Биньямин протянул к домику воду и электричество, построил великолепную печь для нагрева комнаты и воды для мытья и укрепил на окнах коричневые деревянные ставни, которые прижимались к стенам медными гномиками. Позже время окислило медь, и мутные полосы зеленых слез вечно стекали с них на штукатурку.
«Это та пристройка, которая потом стала складом для моих инструментов и лекарств для растений».
Эфраим вошел в свою комнату и заперся там.
«Я кружил возле стен, от которых шел свежий и сырой запах штукатурки и побелки, и ждал, когда мой сын выйдет оттуда. Твоя мама ставила еду у двери и умоляла своего брата показаться. Но Эфраим не выходил».
Пинес пришел, постучался в дверь и сказал, что хочет повидаться со своим учеником.
«Ты тоже кричал, когда увидел меня», — проскрипел Эфраим из комнаты и не вышел.
«Я всего лишь человек, — сказал я ему. — Никто не знал, что ты так ужасно ранен. Открой, Эфраим. Открой старому учителю, который хочет попросить у тебя прощения».
Но Эфраим не открыл.
Дедушка и Пинес рассказывали мне о Эфраиме десятки раз, словно просили моего прощения.
Биньямин приходил к нему каждый вечер. Несколько недель спустя он сказал, что Эфраиму стоило бы выходить по ночам — немного поработать в коровнике.
«Коровы тоже шарахаются от меня», — ответил дядя.
Но Биньямин сказал, что если Эфраим не заставит себя работать, то он снова схватит его одной рукой за пояс и вытащит наружу.
«Только ночью», — сказал Эфраим, выходя из комнаты.

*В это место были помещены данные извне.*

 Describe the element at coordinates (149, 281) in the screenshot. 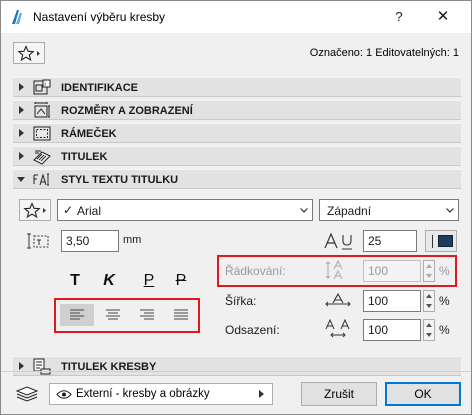

I see `underline-button: P` at that location.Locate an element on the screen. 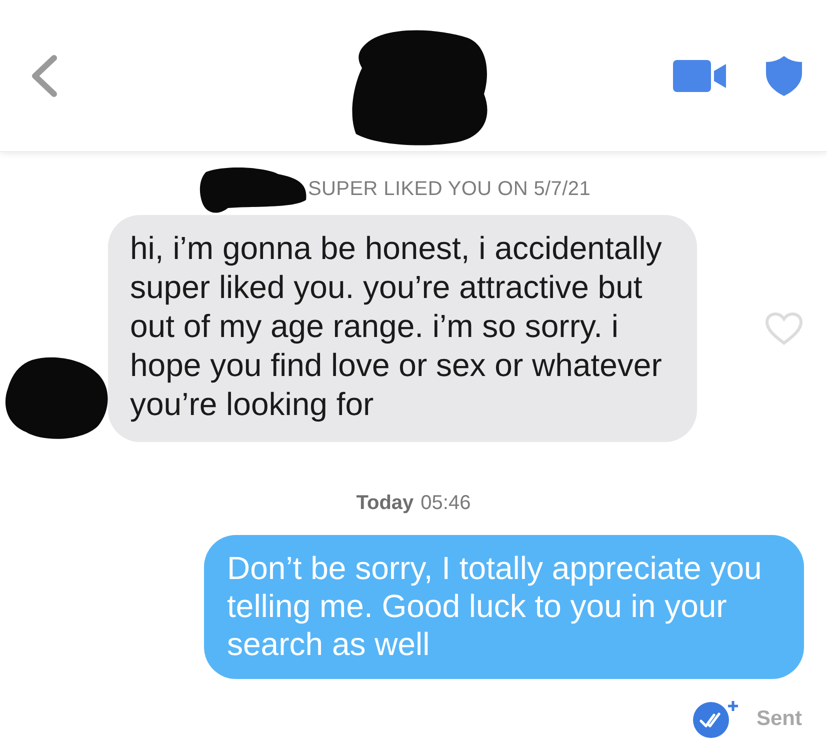 This screenshot has height=752, width=827. double-check-icon is located at coordinates (716, 719).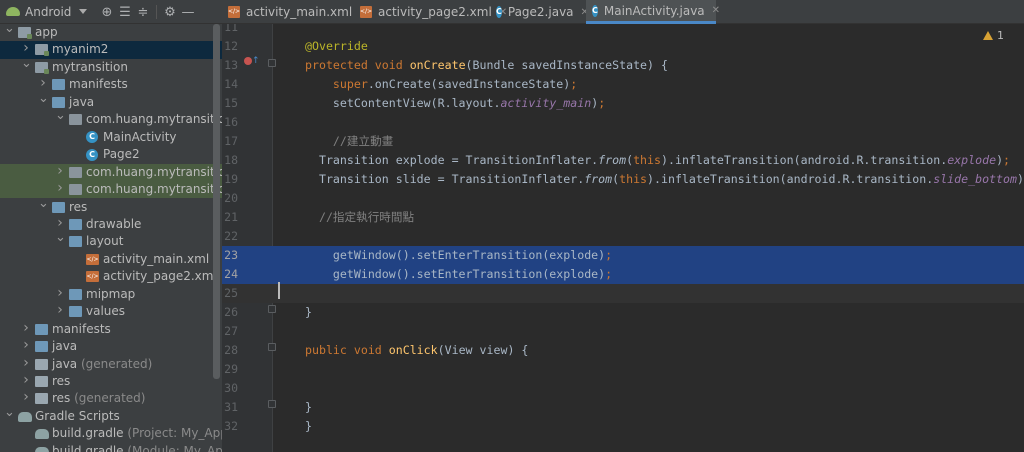 The image size is (1024, 452). I want to click on code-text: public void onClick(View view) {, so click(417, 350).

«Каждый вечер в половине десятого я видел полоску света из открывающейся двери и тень от ног моего сына, которые направлялись в коровник. Он чистил навоз, мыл бидоны и раскладывал по кормушкам смесь для утренней дойки».
Дедушка лежал, точно парализованный, на кровати в своей времянке и прислушивался к дребезжанью тачки с навозом, поднимающейся по наклонным железным рельсам, к скрежету лопаты в навозной канаве и к тихому мычанию коров, которые толпились в загоне, украдкой посматривая на его сына и грустно перешептываясь. Он прислушивался, и сердце его «разрывалось на кусочки».